Exercise
Write the entries out again exactly as they stand, but without the pictures.

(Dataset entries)
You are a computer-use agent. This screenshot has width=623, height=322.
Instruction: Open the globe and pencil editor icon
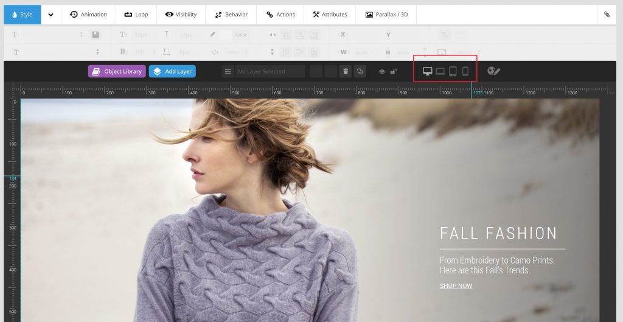493,71
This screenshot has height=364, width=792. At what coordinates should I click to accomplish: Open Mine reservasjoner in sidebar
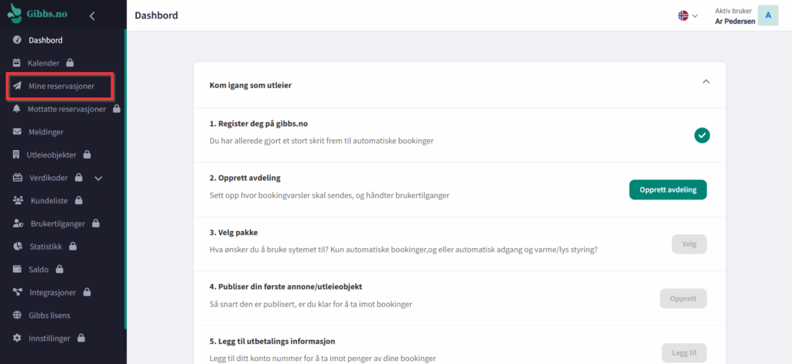point(61,86)
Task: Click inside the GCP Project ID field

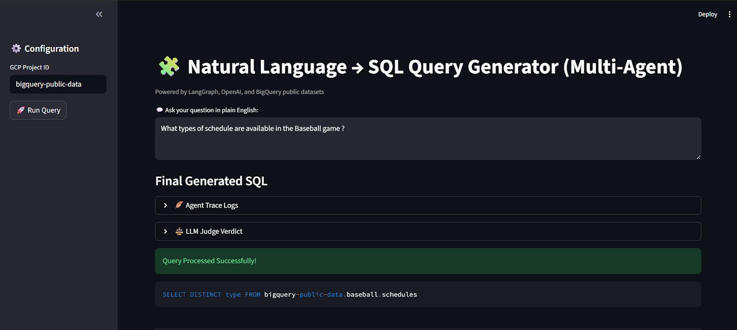Action: pyautogui.click(x=58, y=84)
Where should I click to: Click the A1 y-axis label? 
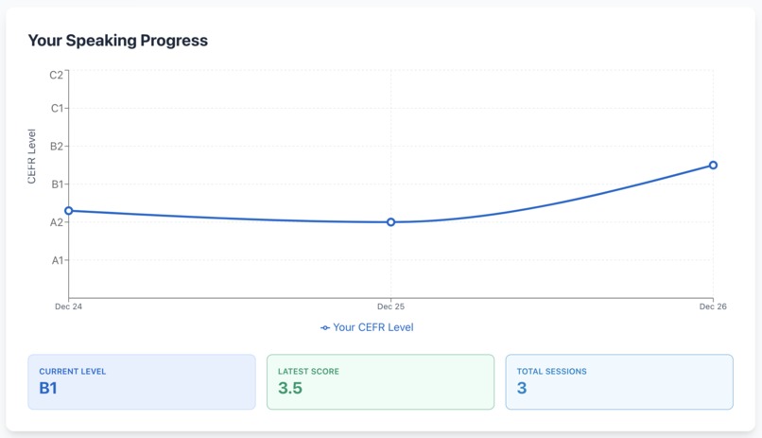click(x=58, y=260)
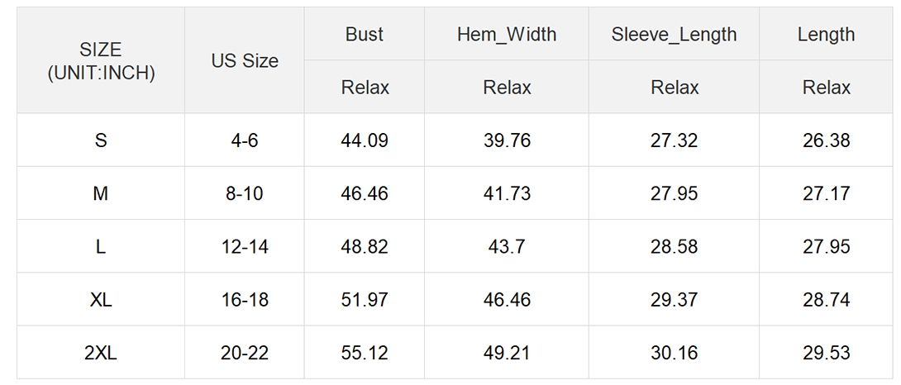Select the Length column header
The image size is (901, 385).
tap(826, 34)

Written reply
You are a computer-use agent. This screenshot has width=623, height=322.
Instruction: Open the globe and pencil editor icon
493,71
This screenshot has height=364, width=792. At what coordinates should I click to accomplish: Open Mine reservasjoner in sidebar
point(61,86)
Task: Click inside the GCP Project ID field

Action: pyautogui.click(x=58, y=84)
Where should I click to: Click the A1 y-axis label? 
click(x=58, y=260)
Select the Length column header
The image size is (901, 385).
tap(826, 34)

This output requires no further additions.